[Data entries]
+ + + + + + +
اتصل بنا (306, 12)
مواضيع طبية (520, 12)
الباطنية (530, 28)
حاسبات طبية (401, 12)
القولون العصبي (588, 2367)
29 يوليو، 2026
+ + + + + + +
• [Try it]:
Restate the entries above. Match them exactly.

• [Exercise answer]:
اتصل بنا (306, 12)
مواضيع طبية (520, 12)
الباطنية (530, 28)
حاسبات طبية (401, 12)
القولون العصبي (588, 2367)
29 يوليو، 2026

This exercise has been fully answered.